Fugitive Belonging
Krystian Woznicki with Max Haiven (Lakehead University), Njeri Kamau (International Women Space) and Abiol Lual Deng (Université de Paris-Sorbonne)
In an environment of ever-accelerating political tectonic shifts, FUGITIVE BELONGING takes two politicizing events as its starting points: the “Summer of Snowden” (2013) and the “Summer of Migration” (2015). The two events have thus far been received and discussed as separate phenomena despite many quite obvious links (e.g., Snowden as a refugee). This book now explores the hidden links between them as embedded in the crisis of the state and the crisis of citizenship.
In attempting to come to a deeper understanding of what the two historical events reveal about our predicament, FUGITIVE BELONGING shifts our attention to the following questions: What does it mean to be political today? And what does it mean to belong?
By interlacing photography and writing, Krystian Woznicki explores how we can expand our horizon beyond memes such as “the refugee crisis” or “the surveillance state”. As an experiment on re-defining citizenship his book discloses what we all have in common: something that emerges when the dichotomy between the excluded and the included is contested, and when the conflicts that usually result from that dichotomy are rendered productive.
Praise “A terrific book. The merging of photography and extraordinarily timely writing is done so well, and I especially think that the organization of the writing into brief essayistic blasts that are then constellated so meaningfully makes the relationship – the changing relationships – among text and photographic image seem so alive to the moment.”
David Grubbs, composer, poet and scholar, author of “Now that the audience is assembled”
“The theme of the book – multiplicity, big data, contact – is more than a theme. It is in fact the ‘key tone’ of the epoch with which the texts/photographs wonderfully resonate by stimulating processes of becoming common.”
Jean-Luc Nancy, philosopher, author of “Being Singular Plural”

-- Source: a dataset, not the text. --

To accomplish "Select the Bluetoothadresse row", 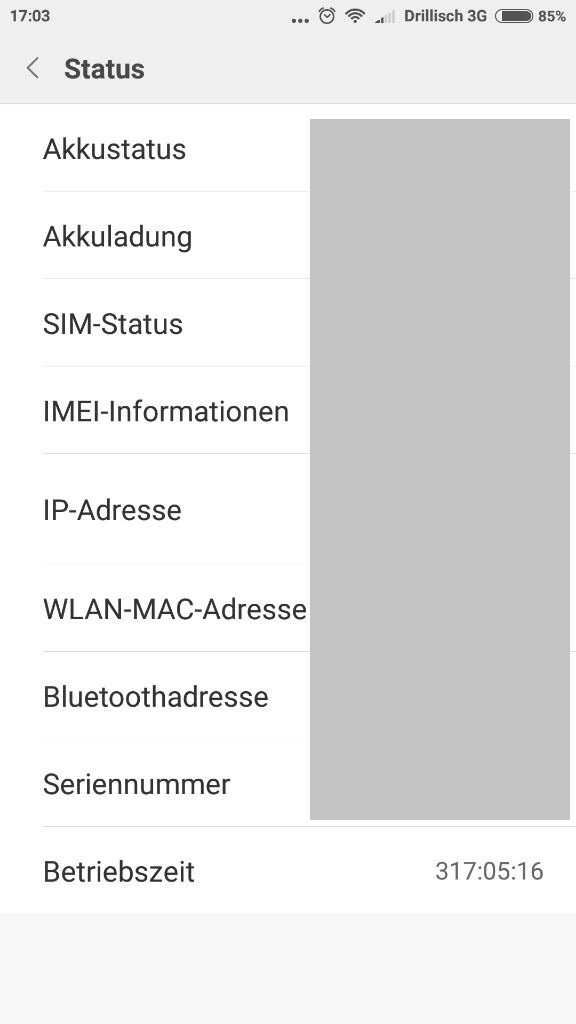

“For me the main topics of the book are the ambivalence of freedom and instability, the positive and negative effects of technologies, the rise of new movements and the ascendancy of new forms of state power. The book shows how this has become relevant not only for understanding the world we live in but also for the the newfound struggle over political agency and belonging.”

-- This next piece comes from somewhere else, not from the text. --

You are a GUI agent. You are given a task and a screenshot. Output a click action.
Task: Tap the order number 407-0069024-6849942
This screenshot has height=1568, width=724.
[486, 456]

Eiji Oguma, sociologist, activist and filmmaker, author of “Tell the Prime Minister”
Krystian Woznicki is a critic and photographer. He is the author of “A Field Guide to the Snowden Files” (with Magdalena Taube), “After the Planes” (with Brian Massumi) and “Wer hat Angst vor Gemeinschaft?” (with Jean-Luc Nancy), all published by Diamondpaper. His first book “Abschalten. Paradiesproduktion, Massentourismus und Globalisierung” was published by Kadmos. He is the cofounder of Berliner Gazette (http://berlinergazette.de).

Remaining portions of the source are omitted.